§ **TEXT PROVIDED**:
CPC G06Q 30/0236 (2013.01) [G06Q 30/0215 (2013.01); G10L 15/22 (2013.01); G10L 15/26 (2013.01); G10L 2015/223 (2013.01)] | 20 Claims |
1. A system comprising:
one or more processors; and
one or more computer-readable media storing computer-executable instructions that, when executed, cause the one or more processors to:
receive, from a client computing device in a user environment, input audio data representing speech, the speech including a query;
generate, using speech recognition processing on the input audio data, first text data corresponding to the speech;
generate, using natural-language processing on the first text data, intent data associated with the query, the intent data indicative of an intent of the speech;
determine, based at least in part on the intent data, a first application that is capable of providing an answer to the query;
receive, from the first application, second text data corresponding to the answer to the query;
receive an identifier from the client computing device;
determine, using the identifier, a profile associated with the client computing device;
determine, using the profile, that the client computing device is to receive unsolicited content;
determine a network latency is less than a predefined threshold;
determine, based at least in part on the network latency being less than the predefined threshold, and that the client computing device is to receive the unsolicited content, to invoke a second application that is different than the first application;
based at least in part on the determining to invoke the second application, send, to the second application, a request to provide an unsolicited fact related to an entity referenced in the second text data, the request including at least a portion of the second text data corresponding to the answer;
receive, from the second application, third text data representing the unsolicited fact;
generate, using text-to-speech processing on the second text data, first output audio data corresponding to the answer;
generate, using text-to-speech processing on the third text data, second output audio data corresponding to the unsolicited fact, the second output audio data being for output by the client computing device after output of the first output audio data;
send, to the client computing device, the first output audio data for output in the user environment; and
send, to the client computing device, the second output audio data for output in the user environment after the first output audio data.
|

§ **RECORDED INFORMATION**:
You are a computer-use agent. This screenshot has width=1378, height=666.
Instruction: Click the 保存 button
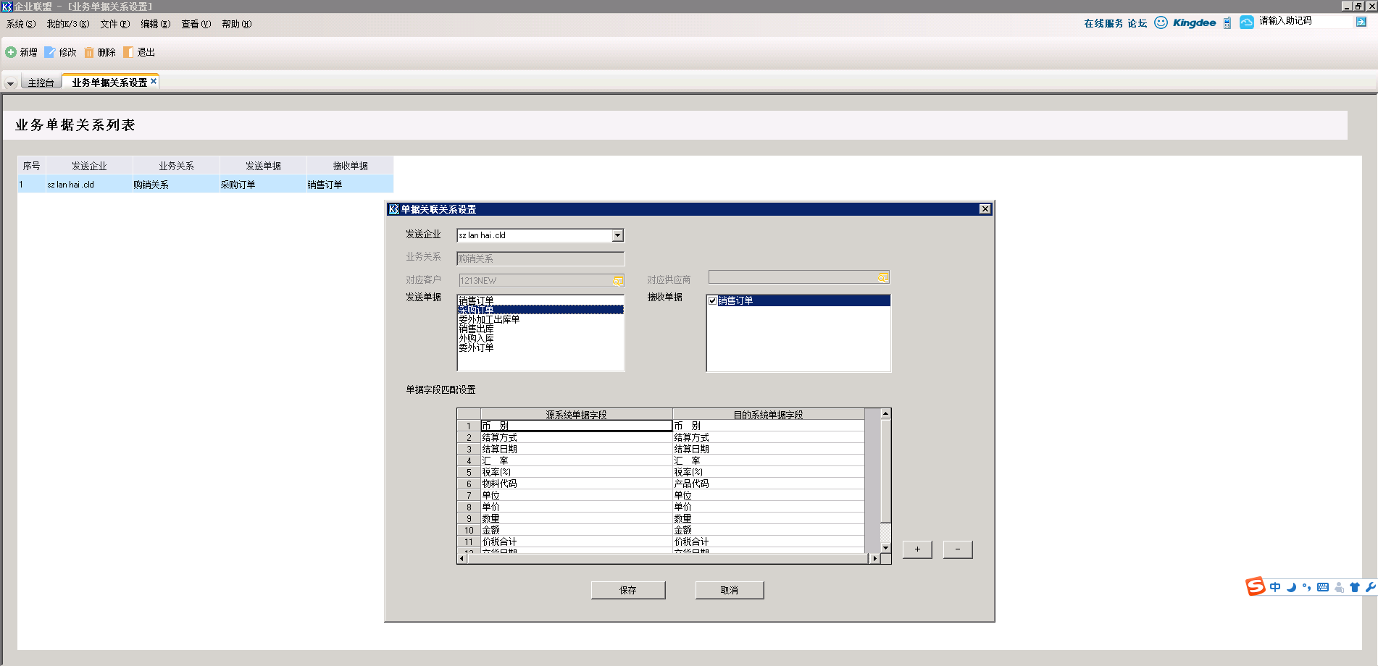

§ **YOUR TASK**:
List every CPC classification code given in the patent claim text, without the dates in parentheses.

§ **TASK RESULT**:
G06Q 30/0236
G06Q 30/0215
G10L 15/22
G10L 15/26
G10L 2015/223